Пока что с Митой не происходило ничего странного. Она не сходила с ума, как пастух Саран, не чувствовала боли или слабости – работа по дому спорилась. Зера то и дело навещала подругу, помогала с хозяйством, рассказывала смешные истории. Она видела, что после неудачного похода за травами Мита растеряна и расстроена, и всеми силами старалась подбодрить.
Ранним утром десятого дня месяца Зреяния Митьяна отправилась навестить Радию. Хозяйка долго уговаривала ее остаться и позавтракать со всеми, но Мите отчего-то не хотелось есть и она отказалась. Поблагодарив за предложение, она поспешила к выходу, открыла дверь…
И прямо на пороге ударилась головой о чью-то широкую грудь.
Митьяна отступила и потерла ушибленный нос. От человека перед ней пахло терновником и хвоей. Она подняла глаза и встретила взгляд незнакомца… и сдавленно охнула.
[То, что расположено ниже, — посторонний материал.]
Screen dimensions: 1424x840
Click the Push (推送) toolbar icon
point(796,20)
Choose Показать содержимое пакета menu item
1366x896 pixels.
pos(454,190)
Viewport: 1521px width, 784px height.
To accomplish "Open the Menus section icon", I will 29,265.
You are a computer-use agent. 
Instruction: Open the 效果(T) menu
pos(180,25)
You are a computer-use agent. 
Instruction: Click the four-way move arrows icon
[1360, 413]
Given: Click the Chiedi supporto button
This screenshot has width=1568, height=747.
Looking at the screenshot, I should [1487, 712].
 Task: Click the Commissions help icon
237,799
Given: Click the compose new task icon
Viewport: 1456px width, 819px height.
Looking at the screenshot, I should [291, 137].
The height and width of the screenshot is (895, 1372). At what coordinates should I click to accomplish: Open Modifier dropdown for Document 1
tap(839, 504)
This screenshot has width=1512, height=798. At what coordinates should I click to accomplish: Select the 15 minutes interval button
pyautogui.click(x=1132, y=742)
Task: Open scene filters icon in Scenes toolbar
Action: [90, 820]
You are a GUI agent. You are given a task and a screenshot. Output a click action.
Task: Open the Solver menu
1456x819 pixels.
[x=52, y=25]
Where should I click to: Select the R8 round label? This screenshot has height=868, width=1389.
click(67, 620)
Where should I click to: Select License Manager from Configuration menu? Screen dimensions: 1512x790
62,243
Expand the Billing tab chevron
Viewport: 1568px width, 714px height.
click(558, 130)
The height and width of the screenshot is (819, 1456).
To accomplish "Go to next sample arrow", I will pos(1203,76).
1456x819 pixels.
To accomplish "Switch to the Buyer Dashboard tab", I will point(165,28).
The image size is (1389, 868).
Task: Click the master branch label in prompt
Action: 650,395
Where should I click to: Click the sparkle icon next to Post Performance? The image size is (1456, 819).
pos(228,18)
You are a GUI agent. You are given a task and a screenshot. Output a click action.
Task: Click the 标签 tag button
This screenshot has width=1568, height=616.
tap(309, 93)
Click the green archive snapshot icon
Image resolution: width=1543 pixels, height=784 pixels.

Не человек это был, а волколюд. Мита его сразу узнала – это его она видела несколько дней назад, когда он с главой клана Лииш приходил в деревню.
– Боги… – прошептала она, – простите…
Сзади послышался звон: Радия выронила оловянную миску.
– Лик? – Староста Дирк вскочил с места. – Почему ты здесь?
Волколюд не сводил глаз с травницы, отчего той стало совсем неуютно. Он пристально посмотрел на ее правую руку, едва заметно скривил губы и шагнул в дом.
– Извините, что без приглашения, – обратился он к старосте. – Хотел предупредить о сегодняшней ночи.
У Митьяны перехватило дыхание. Сердце заколотилось в груди, как сумасшедшее, и, забыв попрощаться с хозяевами, она соскочила с крыльца и побежала в сторону дома.
Голос волколюда она тоже узнала. Его она слышала там, на берегу реки.
Мита смогла остановиться, только когда очутилась в сенях и захлопнула за собой дверь. Горло перехватило; хотелось закричать и заплакать, но вместо этого она молча сползла спиной по двери и поджала под себя дрожащие ноги.
Он тоже узнал Миту. Иначе бы не разглядывал ее руку.
Прошло немало времени, прежде чем травница успокоилась и выровняла дыхание. Сейчас ей не стоит высовываться. Волколюд наверняка зол на нее за то, что она нарушила запрет и сунулась в лес. А если сложить два и два, то получится, что этот Лик – не абы кто, а сын самого главы клана Лииш. А если он прямо сейчас рассказывает старосте о том, что она ушла в лес, а не на равнину, как говорила всем? Староста точно разозлится.
В рту у нее пересохло. Мита сунулась в бочку с водой и обнаружила, что не наполнила ее с утра. Обругав себя за непредусмотрительность, она поднялась и на ватных ногах вышла на улицу. При мысли о том, что ей нужно было сходить к роднику рядом с домом старосты, ей даже поплохело.
Краем глаза Митьяна уловила движение. Она обернулась и чуть не упала: волколюд возвращался в лес и проходил аккурат мимо ее ворот. Мита вжалась спиной в стену дома и проследила за ним взглядом, и на короткий миг ей показалось, что он заметил ее и слегка повернул голову. Это заставило ее отпрянуть в тень дома.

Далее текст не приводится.